Le théorème de « non-existence » (No-Go Theorem) : On ne peut pas tout avoir
L'article ne se contente pas de pointer le problème ; il délivre un « théorème de non-existence » (no-go theorem), une façon élégante de dire : « On ne peut pas avoir le beurre et l'argent du beurre. » Les auteurs soutiennent que si vous voulez traiter les référentiels comme des objets physiques réels (ce qui est le cas), vous êtes contraints de renoncer à l'une des trois choses très désirables suivantes :
- La préservation de l'information : L'idée que changer de point de vue ne perd ni ne crée aucune information. (On devrait pouvoir passer du point de vue de A au point de vue de B et revenir au départ sans perte de données).

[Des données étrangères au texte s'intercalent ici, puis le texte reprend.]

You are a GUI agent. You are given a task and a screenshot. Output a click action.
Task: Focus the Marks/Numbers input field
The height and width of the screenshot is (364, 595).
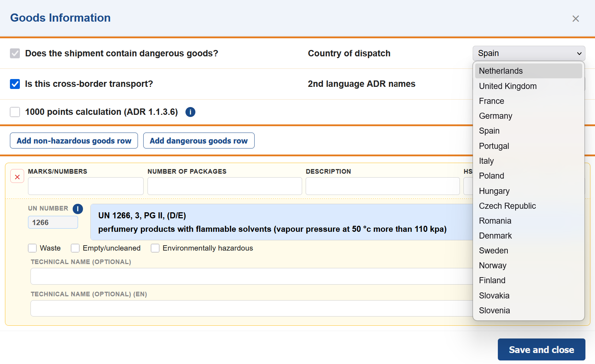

- La relationalité : L'idée que la façon dont vous voyez le monde dépend de l'endroit où se trouve l'observateur. (Si B se déplace, la description de C par rapport à B doit changer).
- La décomposabilité : L'idée que vous pouvez ignorer une particule qui ne vous intéresse pas sans changer la physique des autres. (Si C est loin et ne fait rien, retirer C des calculs ne devrait pas changer ce que font A et B).
Les auteurs prouvent que vous ne pouvez pas satisfaire les trois à la fois. Si vous insistez pour que vos référentiels soient des systèmes physiques réels (ce qu'ils sont), et que vous voulez préserver parfaitement l'information, alors vous ne pouvez pas simplement découper le monde en morceaux indépendants. Les « sous-systèmes » (comme les particules individuelles) ne sont pas fixes ; ils oscillent et changent selon qui regarde.
Pourquoi cela importe
Cette découverte est un signal d'alarme pour notre façon de concevoir l'univers. Elle suggère que le « paradoxe » n'est pas un bug de la théorie quantique qui nécessite d'être corrigé, mais une caractéristique fondamentale de la réalité lorsque les observateurs sont des objets physiques.
L'article explore quelques pistes que les scientifiques ont tentées pour résoudre cela, mais montre que chaque solution nécessite un compromis.
- Certaines solutions affirment que les « parties » de l'univers ne sont pas fixes (en violant la décomposabilité).
- D'autres affirment que regarder le monde sous un angle différent change les règles de la façon dont on compte l'information (en violant la préservation de l'information).
- Une autre suggère que la « particule supplémentaire » nécessaire pour que les équations fonctionnent est un fantôme qui n'existe que pour satisfaire les mathématiques.
En fin de compte, l'article nous dit que l'univers ressemble davantage à une toile emmêlée qu'à un empilement de blocs Lego. Lorsque vous changez de perspective, vous ne faites pas que déplacer votre caméra ; vous changez réellement quelles parties de la toile sont connectées et lesquelles sont séparées. Que vous soyez un physicien quantique ou simplement un adolescent curieux, la leçon est la même : Il n'existe pas de manière unique et absolue de découper le monde en morceaux. La façon dont vous coupez la tarte dépend entièrement de celui qui tient le couteau.